§ HOW TO COMPLETE THIS TASK: Write the data out again exactly and in full.

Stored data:

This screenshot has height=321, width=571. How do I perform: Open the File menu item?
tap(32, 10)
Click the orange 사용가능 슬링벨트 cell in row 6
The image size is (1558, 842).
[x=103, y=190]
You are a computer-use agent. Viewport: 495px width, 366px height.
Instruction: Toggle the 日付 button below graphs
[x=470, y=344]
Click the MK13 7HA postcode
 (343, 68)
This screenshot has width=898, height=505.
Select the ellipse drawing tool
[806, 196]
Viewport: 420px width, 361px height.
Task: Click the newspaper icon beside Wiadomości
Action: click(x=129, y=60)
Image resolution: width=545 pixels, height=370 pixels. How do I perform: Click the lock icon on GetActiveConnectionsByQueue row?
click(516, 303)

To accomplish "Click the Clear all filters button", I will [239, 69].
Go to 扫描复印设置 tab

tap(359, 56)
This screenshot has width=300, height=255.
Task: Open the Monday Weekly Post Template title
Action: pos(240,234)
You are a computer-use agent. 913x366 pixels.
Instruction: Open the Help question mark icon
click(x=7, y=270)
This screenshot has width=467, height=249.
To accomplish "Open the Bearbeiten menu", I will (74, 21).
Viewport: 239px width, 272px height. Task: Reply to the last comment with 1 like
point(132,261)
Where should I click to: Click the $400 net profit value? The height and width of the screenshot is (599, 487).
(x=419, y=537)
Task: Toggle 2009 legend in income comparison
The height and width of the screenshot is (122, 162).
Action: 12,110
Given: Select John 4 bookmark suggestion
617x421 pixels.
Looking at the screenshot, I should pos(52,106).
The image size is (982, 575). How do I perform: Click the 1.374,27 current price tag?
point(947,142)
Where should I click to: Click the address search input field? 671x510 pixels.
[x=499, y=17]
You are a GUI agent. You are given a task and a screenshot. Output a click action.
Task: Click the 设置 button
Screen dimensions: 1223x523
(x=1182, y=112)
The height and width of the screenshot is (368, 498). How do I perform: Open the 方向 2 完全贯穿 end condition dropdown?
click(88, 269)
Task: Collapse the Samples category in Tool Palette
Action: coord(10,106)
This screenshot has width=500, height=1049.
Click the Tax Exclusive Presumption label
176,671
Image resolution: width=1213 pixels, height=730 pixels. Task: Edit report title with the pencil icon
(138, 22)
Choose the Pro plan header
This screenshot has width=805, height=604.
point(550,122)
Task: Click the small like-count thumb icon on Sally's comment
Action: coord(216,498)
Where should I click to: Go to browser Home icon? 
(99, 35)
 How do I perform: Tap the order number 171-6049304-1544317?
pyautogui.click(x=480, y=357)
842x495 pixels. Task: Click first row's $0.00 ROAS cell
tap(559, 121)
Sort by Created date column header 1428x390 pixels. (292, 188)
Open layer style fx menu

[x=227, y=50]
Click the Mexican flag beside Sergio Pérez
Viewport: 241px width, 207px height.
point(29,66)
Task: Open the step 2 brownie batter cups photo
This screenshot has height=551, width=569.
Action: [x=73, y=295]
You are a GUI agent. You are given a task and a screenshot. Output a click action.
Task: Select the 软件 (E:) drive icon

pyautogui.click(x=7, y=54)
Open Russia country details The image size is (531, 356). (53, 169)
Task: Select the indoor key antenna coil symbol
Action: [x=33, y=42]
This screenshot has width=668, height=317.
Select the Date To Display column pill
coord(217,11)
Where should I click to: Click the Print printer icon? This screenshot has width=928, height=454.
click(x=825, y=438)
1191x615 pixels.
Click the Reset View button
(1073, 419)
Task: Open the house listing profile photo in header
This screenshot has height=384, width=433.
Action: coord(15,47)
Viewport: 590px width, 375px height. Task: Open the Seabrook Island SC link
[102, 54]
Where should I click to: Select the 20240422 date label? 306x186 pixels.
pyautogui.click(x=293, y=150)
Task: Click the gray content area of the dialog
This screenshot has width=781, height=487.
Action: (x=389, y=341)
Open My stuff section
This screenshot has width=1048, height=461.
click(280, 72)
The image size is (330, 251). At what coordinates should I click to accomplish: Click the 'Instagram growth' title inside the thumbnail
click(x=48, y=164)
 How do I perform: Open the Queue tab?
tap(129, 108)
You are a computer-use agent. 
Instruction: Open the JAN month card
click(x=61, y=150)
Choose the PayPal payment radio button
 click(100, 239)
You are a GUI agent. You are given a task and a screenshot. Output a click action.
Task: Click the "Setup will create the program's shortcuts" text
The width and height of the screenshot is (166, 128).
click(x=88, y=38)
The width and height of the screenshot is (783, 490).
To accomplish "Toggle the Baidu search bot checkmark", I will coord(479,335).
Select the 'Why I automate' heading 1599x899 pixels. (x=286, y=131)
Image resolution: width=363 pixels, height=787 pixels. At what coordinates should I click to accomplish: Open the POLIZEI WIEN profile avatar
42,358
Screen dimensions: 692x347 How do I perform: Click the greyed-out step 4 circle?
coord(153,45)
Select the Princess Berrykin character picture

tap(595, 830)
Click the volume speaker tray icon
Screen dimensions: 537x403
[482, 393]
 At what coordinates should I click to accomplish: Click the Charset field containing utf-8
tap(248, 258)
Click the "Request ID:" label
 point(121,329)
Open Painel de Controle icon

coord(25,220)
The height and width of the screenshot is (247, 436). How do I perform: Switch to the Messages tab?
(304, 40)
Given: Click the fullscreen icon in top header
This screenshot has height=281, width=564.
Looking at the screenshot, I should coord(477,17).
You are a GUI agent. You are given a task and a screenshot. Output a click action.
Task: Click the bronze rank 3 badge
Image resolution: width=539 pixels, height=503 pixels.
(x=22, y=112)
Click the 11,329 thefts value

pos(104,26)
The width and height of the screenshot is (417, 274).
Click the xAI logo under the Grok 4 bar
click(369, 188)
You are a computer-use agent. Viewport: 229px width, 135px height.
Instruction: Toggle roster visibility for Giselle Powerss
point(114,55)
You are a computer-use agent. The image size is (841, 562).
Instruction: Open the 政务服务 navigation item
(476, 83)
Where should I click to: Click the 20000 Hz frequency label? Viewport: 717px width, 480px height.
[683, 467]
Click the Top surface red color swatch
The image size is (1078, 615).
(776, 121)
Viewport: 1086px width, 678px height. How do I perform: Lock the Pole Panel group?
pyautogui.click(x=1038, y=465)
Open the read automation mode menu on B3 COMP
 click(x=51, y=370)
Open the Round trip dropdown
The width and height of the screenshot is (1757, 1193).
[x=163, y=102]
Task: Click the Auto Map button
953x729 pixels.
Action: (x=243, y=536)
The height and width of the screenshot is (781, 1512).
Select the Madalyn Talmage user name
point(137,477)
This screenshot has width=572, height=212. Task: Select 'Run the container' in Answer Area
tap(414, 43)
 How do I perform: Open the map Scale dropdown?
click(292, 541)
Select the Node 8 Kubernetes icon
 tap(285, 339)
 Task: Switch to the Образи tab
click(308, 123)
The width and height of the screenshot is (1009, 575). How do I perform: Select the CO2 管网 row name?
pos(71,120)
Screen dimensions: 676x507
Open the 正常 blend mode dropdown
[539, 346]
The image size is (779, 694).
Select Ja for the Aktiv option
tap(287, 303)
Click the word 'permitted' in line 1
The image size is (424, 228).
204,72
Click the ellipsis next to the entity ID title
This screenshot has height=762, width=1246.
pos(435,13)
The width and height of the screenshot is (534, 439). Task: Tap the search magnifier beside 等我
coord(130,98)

§ TASK RESULT:
This screenshot has height=321, width=571. How do I perform: Open the File menu item?
tap(32, 10)
Click the orange 사용가능 슬링벨트 cell in row 6
The image size is (1558, 842).
[x=103, y=190]
You are a computer-use agent. Viewport: 495px width, 366px height.
Instruction: Toggle the 日付 button below graphs
[x=470, y=344]
Click the MK13 7HA postcode
 (343, 68)
This screenshot has width=898, height=505.
Select the ellipse drawing tool
[806, 196]
Viewport: 420px width, 361px height.
Task: Click the newspaper icon beside Wiadomości
Action: click(x=129, y=60)
Image resolution: width=545 pixels, height=370 pixels. How do I perform: Click the lock icon on GetActiveConnectionsByQueue row?
click(516, 303)

To accomplish "Click the Clear all filters button", I will [239, 69].
Go to 扫描复印设置 tab

tap(359, 56)
This screenshot has width=300, height=255.
Task: Open the Monday Weekly Post Template title
Action: pos(240,234)
You are a computer-use agent. 913x366 pixels.
Instruction: Open the Help question mark icon
click(x=7, y=270)
This screenshot has width=467, height=249.
To accomplish "Open the Bearbeiten menu", I will (74, 21).
Viewport: 239px width, 272px height. Task: Reply to the last comment with 1 like
point(132,261)
Where should I click to: Click the $400 net profit value? The height and width of the screenshot is (599, 487).
(x=419, y=537)
Task: Toggle 2009 legend in income comparison
The height and width of the screenshot is (122, 162).
Action: 12,110
Given: Select John 4 bookmark suggestion
617x421 pixels.
Looking at the screenshot, I should pos(52,106).
The image size is (982, 575). How do I perform: Click the 1.374,27 current price tag?
point(947,142)
Where should I click to: Click the address search input field? 671x510 pixels.
[x=499, y=17]
You are a GUI agent. You are given a task and a screenshot. Output a click action.
Task: Click the 设置 button
Screen dimensions: 1223x523
(x=1182, y=112)
The height and width of the screenshot is (368, 498). How do I perform: Open the 方向 2 完全贯穿 end condition dropdown?
click(88, 269)
Task: Collapse the Samples category in Tool Palette
Action: coord(10,106)
This screenshot has width=500, height=1049.
Click the Tax Exclusive Presumption label
176,671
Image resolution: width=1213 pixels, height=730 pixels. Task: Edit report title with the pencil icon
(138, 22)
Choose the Pro plan header
This screenshot has width=805, height=604.
point(550,122)
Task: Click the small like-count thumb icon on Sally's comment
Action: coord(216,498)
Where should I click to: Go to browser Home icon? 
(99, 35)
 How do I perform: Tap the order number 171-6049304-1544317?
pyautogui.click(x=480, y=357)
842x495 pixels. Task: Click first row's $0.00 ROAS cell
tap(559, 121)
Sort by Created date column header 1428x390 pixels. (292, 188)
Open layer style fx menu

[x=227, y=50]
Click the Mexican flag beside Sergio Pérez
Viewport: 241px width, 207px height.
point(29,66)
Task: Open the step 2 brownie batter cups photo
This screenshot has height=551, width=569.
Action: [x=73, y=295]
You are a GUI agent. You are given a task and a screenshot. Output a click action.
Task: Select the 软件 (E:) drive icon

pyautogui.click(x=7, y=54)
Open Russia country details The image size is (531, 356). (53, 169)
Task: Select the indoor key antenna coil symbol
Action: [x=33, y=42]
This screenshot has width=668, height=317.
Select the Date To Display column pill
coord(217,11)
Where should I click to: Click the Print printer icon? This screenshot has width=928, height=454.
click(x=825, y=438)
1191x615 pixels.
Click the Reset View button
(1073, 419)
Task: Open the house listing profile photo in header
This screenshot has height=384, width=433.
Action: coord(15,47)
Viewport: 590px width, 375px height. Task: Open the Seabrook Island SC link
[102, 54]
Where should I click to: Select the 20240422 date label? 306x186 pixels.
pyautogui.click(x=293, y=150)
Task: Click the gray content area of the dialog
This screenshot has width=781, height=487.
Action: (x=389, y=341)
Open My stuff section
This screenshot has width=1048, height=461.
click(280, 72)
The image size is (330, 251). At what coordinates should I click to accomplish: Click the 'Instagram growth' title inside the thumbnail
click(x=48, y=164)
 How do I perform: Open the Queue tab?
tap(129, 108)
You are a computer-use agent. 
Instruction: Open the JAN month card
click(x=61, y=150)
Choose the PayPal payment radio button
 click(100, 239)
You are a GUI agent. You are given a task and a screenshot. Output a click action.
Task: Click the "Setup will create the program's shortcuts" text
The width and height of the screenshot is (166, 128).
click(x=88, y=38)
The width and height of the screenshot is (783, 490).
To accomplish "Toggle the Baidu search bot checkmark", I will coord(479,335).
Select the 'Why I automate' heading 1599x899 pixels. (x=286, y=131)
Image resolution: width=363 pixels, height=787 pixels. At what coordinates should I click to accomplish: Open the POLIZEI WIEN profile avatar
42,358
Screen dimensions: 692x347 How do I perform: Click the greyed-out step 4 circle?
coord(153,45)
Select the Princess Berrykin character picture

tap(595, 830)
Click the volume speaker tray icon
Screen dimensions: 537x403
[482, 393]
 At what coordinates should I click to accomplish: Click the Charset field containing utf-8
tap(248, 258)
Click the "Request ID:" label
 point(121,329)
Open Painel de Controle icon

coord(25,220)
The height and width of the screenshot is (247, 436). How do I perform: Switch to the Messages tab?
(304, 40)
Given: Click the fullscreen icon in top header
This screenshot has height=281, width=564.
Looking at the screenshot, I should coord(477,17).
You are a GUI agent. You are given a task and a screenshot. Output a click action.
Task: Click the bronze rank 3 badge
Image resolution: width=539 pixels, height=503 pixels.
(x=22, y=112)
Click the 11,329 thefts value

pos(104,26)
The width and height of the screenshot is (417, 274).
Click the xAI logo under the Grok 4 bar
click(369, 188)
You are a computer-use agent. Viewport: 229px width, 135px height.
Instruction: Toggle roster visibility for Giselle Powerss
point(114,55)
You are a computer-use agent. The image size is (841, 562).
Instruction: Open the 政务服务 navigation item
(476, 83)
Where should I click to: Click the 20000 Hz frequency label? Viewport: 717px width, 480px height.
[683, 467]
Click the Top surface red color swatch
The image size is (1078, 615).
(776, 121)
Viewport: 1086px width, 678px height. How do I perform: Lock the Pole Panel group?
pyautogui.click(x=1038, y=465)
Open the read automation mode menu on B3 COMP
 click(x=51, y=370)
Open the Round trip dropdown
The width and height of the screenshot is (1757, 1193).
[x=163, y=102]
Task: Click the Auto Map button
953x729 pixels.
Action: (x=243, y=536)
The height and width of the screenshot is (781, 1512).
Select the Madalyn Talmage user name
point(137,477)
This screenshot has width=572, height=212. Task: Select 'Run the container' in Answer Area
tap(414, 43)
 How do I perform: Open the map Scale dropdown?
click(292, 541)
Select the Node 8 Kubernetes icon
 tap(285, 339)
 Task: Switch to the Образи tab
click(308, 123)
The width and height of the screenshot is (1009, 575). How do I perform: Select the CO2 管网 row name?
pos(71,120)
Screen dimensions: 676x507
Open the 正常 blend mode dropdown
[539, 346]
The image size is (779, 694).
Select Ja for the Aktiv option
tap(287, 303)
Click the word 'permitted' in line 1
The image size is (424, 228).
204,72
Click the ellipsis next to the entity ID title
This screenshot has height=762, width=1246.
pos(435,13)
The width and height of the screenshot is (534, 439). Task: Tap the search magnifier beside 等我
coord(130,98)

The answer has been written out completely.